Beyond Prompting: Building a 4-Stage LLM Compiler with Surgical Self-Repair

#ai #docker #fastapi #llm

A single prompt often yields inconsistent, unvalidated AI output. To fix this, I built Compyl a multi-stage LLM compiler that inputs english words converting them into directly usable JSON blueprint.

Compyl converts plain English into a complete, validated, machine-readable JSON blueprint (UI schema, API schema, DB schema, and authentication rules) directly usable to power a working application.

The Input: "Build a CRM with login, contacts, dashboard, role-based access, and payments. Admins can see analytics."
The Output: A fully synchronized JSON blueprint spanning all four layers.

Why Multi-Stage?

I wanted to break the workflow in modules, for better understanding and error checking:

Stage	Name	Purpose
Stage 1	Lexer	Parses raw input into structured tokens (entities, roles, features).
Stage 2	Parser	Builds the application architecture from those tokens.
Stage 3	Code Gen	Emits four synchronized schemas.
Stage 4	Linter/Repair	Catches and repairs cross-layer inconsistencies.

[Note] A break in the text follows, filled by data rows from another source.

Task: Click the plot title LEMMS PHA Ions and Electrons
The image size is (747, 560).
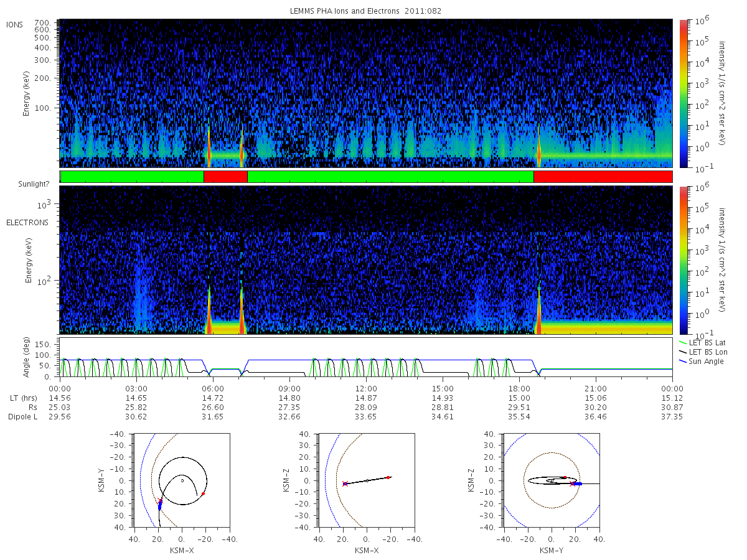Action: tap(366, 11)
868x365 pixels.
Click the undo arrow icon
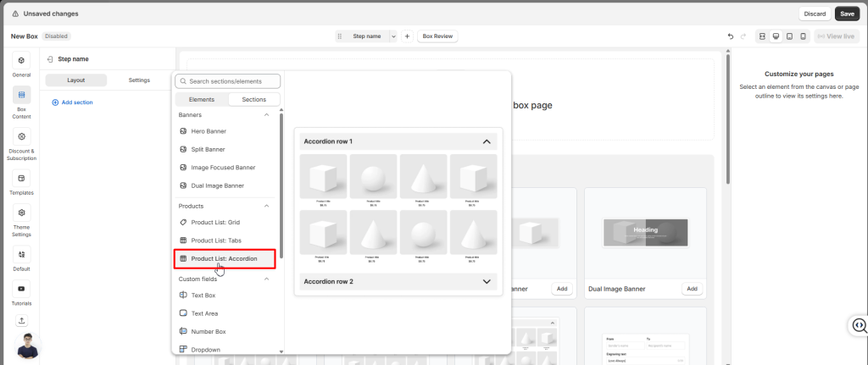[x=731, y=36]
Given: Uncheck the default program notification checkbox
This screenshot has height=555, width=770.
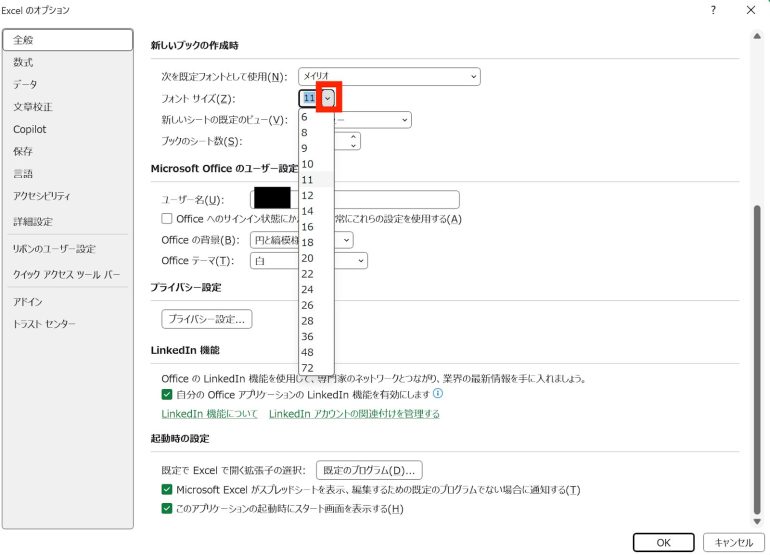Looking at the screenshot, I should (167, 490).
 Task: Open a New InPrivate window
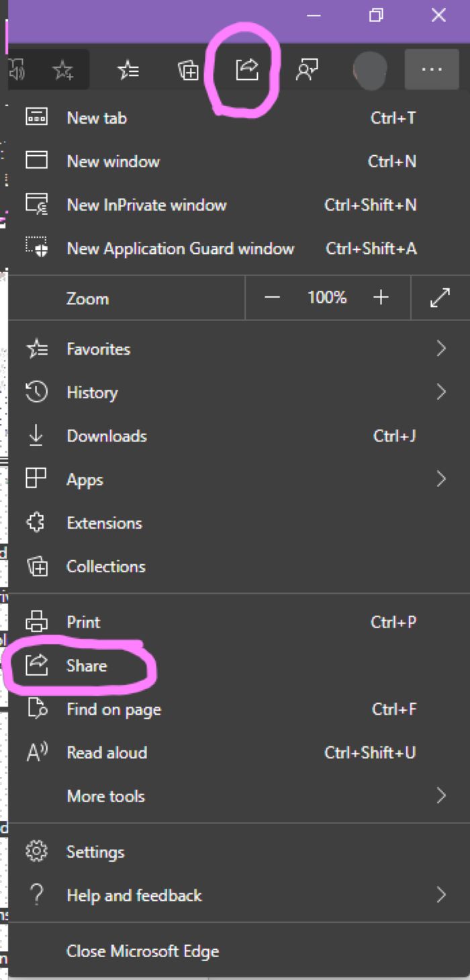146,205
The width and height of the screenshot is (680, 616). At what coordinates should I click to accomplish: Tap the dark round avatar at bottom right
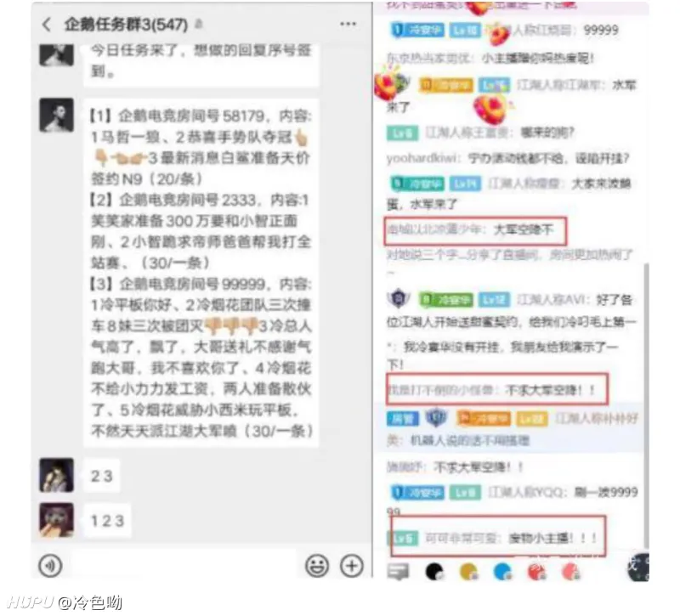(638, 567)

Each stage is a separate Groq API call with its own system prompt, Pydantic output schema, and retry logic.

The Secret Sauce: Surgical Validation + Repair

This is what separates Compyl from a glorified wrapper. After generation, four strict cross-layer dependency checks run automatically:

UI ↔️ API: Every UI component must map to a real API endpoint.
API ↔️ DB: Every API endpoint must have a matching DB table.
UI ↔️ Auth: Every route used in auth rules must exist in the UI schema.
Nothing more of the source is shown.